# Set task
Copy the rows below, replacing every occurrence of "GUI agent" with "screen assistant" and leaving everything else unchanged.

# Provided records
▼▼▼

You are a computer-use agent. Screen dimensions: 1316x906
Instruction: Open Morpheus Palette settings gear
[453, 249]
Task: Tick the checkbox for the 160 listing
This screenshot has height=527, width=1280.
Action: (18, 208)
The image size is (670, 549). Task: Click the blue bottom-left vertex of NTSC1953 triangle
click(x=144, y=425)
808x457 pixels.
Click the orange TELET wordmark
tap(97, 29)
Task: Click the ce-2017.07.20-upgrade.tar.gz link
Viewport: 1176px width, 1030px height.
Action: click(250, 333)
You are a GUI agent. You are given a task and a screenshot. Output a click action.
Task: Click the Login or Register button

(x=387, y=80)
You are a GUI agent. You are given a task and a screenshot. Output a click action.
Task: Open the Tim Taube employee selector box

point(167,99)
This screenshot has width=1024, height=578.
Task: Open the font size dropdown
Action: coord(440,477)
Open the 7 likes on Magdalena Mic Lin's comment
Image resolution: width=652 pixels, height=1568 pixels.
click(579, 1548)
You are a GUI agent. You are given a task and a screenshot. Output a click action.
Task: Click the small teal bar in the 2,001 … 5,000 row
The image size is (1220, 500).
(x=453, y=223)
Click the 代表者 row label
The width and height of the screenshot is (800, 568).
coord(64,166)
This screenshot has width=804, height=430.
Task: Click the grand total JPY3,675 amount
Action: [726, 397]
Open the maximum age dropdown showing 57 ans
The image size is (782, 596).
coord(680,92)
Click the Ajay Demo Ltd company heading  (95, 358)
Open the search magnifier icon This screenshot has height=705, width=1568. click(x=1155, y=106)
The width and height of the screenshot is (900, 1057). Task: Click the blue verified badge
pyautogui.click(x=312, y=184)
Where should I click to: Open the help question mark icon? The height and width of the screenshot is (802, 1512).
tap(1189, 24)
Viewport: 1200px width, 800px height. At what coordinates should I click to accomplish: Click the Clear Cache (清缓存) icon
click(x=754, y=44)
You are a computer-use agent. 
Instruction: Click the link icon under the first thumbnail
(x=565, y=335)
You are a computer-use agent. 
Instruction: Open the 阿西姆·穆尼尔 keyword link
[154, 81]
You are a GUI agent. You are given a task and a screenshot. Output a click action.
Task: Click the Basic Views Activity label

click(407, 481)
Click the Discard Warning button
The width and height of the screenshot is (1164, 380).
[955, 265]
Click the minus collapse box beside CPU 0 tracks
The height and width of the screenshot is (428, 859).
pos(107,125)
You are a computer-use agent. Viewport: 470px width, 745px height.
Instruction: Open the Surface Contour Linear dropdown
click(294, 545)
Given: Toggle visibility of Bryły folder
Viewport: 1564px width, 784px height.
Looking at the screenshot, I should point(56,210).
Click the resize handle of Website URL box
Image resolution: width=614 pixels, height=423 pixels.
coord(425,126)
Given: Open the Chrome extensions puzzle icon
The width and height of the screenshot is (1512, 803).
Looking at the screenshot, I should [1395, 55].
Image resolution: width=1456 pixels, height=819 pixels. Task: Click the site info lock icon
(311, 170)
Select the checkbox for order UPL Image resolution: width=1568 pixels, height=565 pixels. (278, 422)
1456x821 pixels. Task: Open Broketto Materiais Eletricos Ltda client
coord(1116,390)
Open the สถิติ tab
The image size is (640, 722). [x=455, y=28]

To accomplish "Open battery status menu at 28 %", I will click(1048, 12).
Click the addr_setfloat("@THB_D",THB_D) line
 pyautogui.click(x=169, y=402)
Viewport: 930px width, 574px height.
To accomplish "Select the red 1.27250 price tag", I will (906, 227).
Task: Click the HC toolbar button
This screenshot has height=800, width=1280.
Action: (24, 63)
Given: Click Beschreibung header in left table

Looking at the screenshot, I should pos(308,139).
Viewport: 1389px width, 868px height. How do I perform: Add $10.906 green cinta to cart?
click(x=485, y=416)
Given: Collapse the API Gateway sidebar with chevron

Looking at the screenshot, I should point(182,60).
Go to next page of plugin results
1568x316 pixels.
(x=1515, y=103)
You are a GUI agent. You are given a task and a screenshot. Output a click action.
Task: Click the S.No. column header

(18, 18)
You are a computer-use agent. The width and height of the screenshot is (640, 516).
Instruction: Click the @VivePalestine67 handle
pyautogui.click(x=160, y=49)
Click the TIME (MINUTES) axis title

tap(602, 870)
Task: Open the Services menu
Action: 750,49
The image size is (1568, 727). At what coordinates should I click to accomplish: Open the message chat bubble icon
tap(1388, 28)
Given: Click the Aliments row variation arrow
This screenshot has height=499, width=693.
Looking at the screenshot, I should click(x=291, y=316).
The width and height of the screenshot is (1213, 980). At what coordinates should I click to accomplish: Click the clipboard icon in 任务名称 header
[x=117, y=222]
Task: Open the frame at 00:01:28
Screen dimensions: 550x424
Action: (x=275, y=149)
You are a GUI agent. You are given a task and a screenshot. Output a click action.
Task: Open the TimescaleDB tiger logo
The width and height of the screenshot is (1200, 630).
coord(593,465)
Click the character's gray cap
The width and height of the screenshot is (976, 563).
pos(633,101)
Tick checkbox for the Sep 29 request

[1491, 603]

▲▲▲

# Solution for this problem
You are a computer-use agent. Screen dimensions: 1316x906
Instruction: Open Morpheus Palette settings gear
[453, 249]
Task: Tick the checkbox for the 160 listing
This screenshot has height=527, width=1280.
Action: (18, 208)
The image size is (670, 549). Task: Click the blue bottom-left vertex of NTSC1953 triangle
click(x=144, y=425)
808x457 pixels.
Click the orange TELET wordmark
tap(97, 29)
Task: Click the ce-2017.07.20-upgrade.tar.gz link
Viewport: 1176px width, 1030px height.
Action: click(250, 333)
You are a screen assistant. You are given a task and a screenshot. Output a click action.
Task: Click the Login or Register button

(x=387, y=80)
You are a screen assistant. You are given a task and a screenshot. Output a click action.
Task: Open the Tim Taube employee selector box

point(167,99)
This screenshot has width=1024, height=578.
Task: Open the font size dropdown
Action: coord(440,477)
Open the 7 likes on Magdalena Mic Lin's comment
Image resolution: width=652 pixels, height=1568 pixels.
click(579, 1548)
You are a screen assistant. You are given a task and a screenshot. Output a click action.
Task: Click the small teal bar in the 2,001 … 5,000 row
The image size is (1220, 500).
(x=453, y=223)
Click the 代表者 row label
The width and height of the screenshot is (800, 568).
coord(64,166)
This screenshot has width=804, height=430.
Task: Click the grand total JPY3,675 amount
Action: [726, 397]
Open the maximum age dropdown showing 57 ans
The image size is (782, 596).
coord(680,92)
Click the Ajay Demo Ltd company heading  (95, 358)
Open the search magnifier icon This screenshot has height=705, width=1568. click(x=1155, y=106)
The width and height of the screenshot is (900, 1057). Task: Click the blue verified badge
pyautogui.click(x=312, y=184)
Where should I click to: Open the help question mark icon? The height and width of the screenshot is (802, 1512).
tap(1189, 24)
Viewport: 1200px width, 800px height. At what coordinates should I click to accomplish: Click the Clear Cache (清缓存) icon
click(x=754, y=44)
You are a computer-use agent. 
Instruction: Click the link icon under the first thumbnail
(x=565, y=335)
You are a computer-use agent. 
Instruction: Open the 阿西姆·穆尼尔 keyword link
[154, 81]
You are a screen assistant. You are given a task and a screenshot. Output a click action.
Task: Click the Basic Views Activity label

click(407, 481)
Click the Discard Warning button
The width and height of the screenshot is (1164, 380).
[955, 265]
Click the minus collapse box beside CPU 0 tracks
The height and width of the screenshot is (428, 859).
pos(107,125)
You are a computer-use agent. Viewport: 470px width, 745px height.
Instruction: Open the Surface Contour Linear dropdown
click(294, 545)
Given: Toggle visibility of Bryły folder
Viewport: 1564px width, 784px height.
Looking at the screenshot, I should point(56,210).
Click the resize handle of Website URL box
Image resolution: width=614 pixels, height=423 pixels.
coord(425,126)
Given: Open the Chrome extensions puzzle icon
The width and height of the screenshot is (1512, 803).
Looking at the screenshot, I should [1395, 55].
Image resolution: width=1456 pixels, height=819 pixels. Task: Click the site info lock icon
(311, 170)
Select the checkbox for order UPL Image resolution: width=1568 pixels, height=565 pixels. (278, 422)
1456x821 pixels. Task: Open Broketto Materiais Eletricos Ltda client
coord(1116,390)
Open the สถิติ tab
The image size is (640, 722). [x=455, y=28]

To accomplish "Open battery status menu at 28 %", I will click(1048, 12).
Click the addr_setfloat("@THB_D",THB_D) line
 pyautogui.click(x=169, y=402)
Viewport: 930px width, 574px height.
To accomplish "Select the red 1.27250 price tag", I will (906, 227).
Task: Click the HC toolbar button
This screenshot has height=800, width=1280.
Action: (24, 63)
Given: Click Beschreibung header in left table

Looking at the screenshot, I should pos(308,139).
Viewport: 1389px width, 868px height. How do I perform: Add $10.906 green cinta to cart?
click(x=485, y=416)
Given: Collapse the API Gateway sidebar with chevron

Looking at the screenshot, I should point(182,60).
Go to next page of plugin results
1568x316 pixels.
(x=1515, y=103)
You are a screen assistant. You are given a task and a screenshot. Output a click action.
Task: Click the S.No. column header

(18, 18)
You are a computer-use agent. The width and height of the screenshot is (640, 516).
Instruction: Click the @VivePalestine67 handle
pyautogui.click(x=160, y=49)
Click the TIME (MINUTES) axis title

tap(602, 870)
Task: Open the Services menu
Action: 750,49
The image size is (1568, 727). At what coordinates should I click to accomplish: Open the message chat bubble icon
tap(1388, 28)
Given: Click the Aliments row variation arrow
This screenshot has height=499, width=693.
Looking at the screenshot, I should click(x=291, y=316).
The width and height of the screenshot is (1213, 980). At what coordinates should I click to accomplish: Click the clipboard icon in 任务名称 header
[x=117, y=222]
Task: Open the frame at 00:01:28
Screen dimensions: 550x424
Action: (x=275, y=149)
You are a screen assistant. You are given a task and a screenshot. Output a click action.
Task: Open the TimescaleDB tiger logo
The width and height of the screenshot is (1200, 630).
coord(593,465)
Click the character's gray cap
The width and height of the screenshot is (976, 563).
pos(633,101)
Tick checkbox for the Sep 29 request

[1491, 603]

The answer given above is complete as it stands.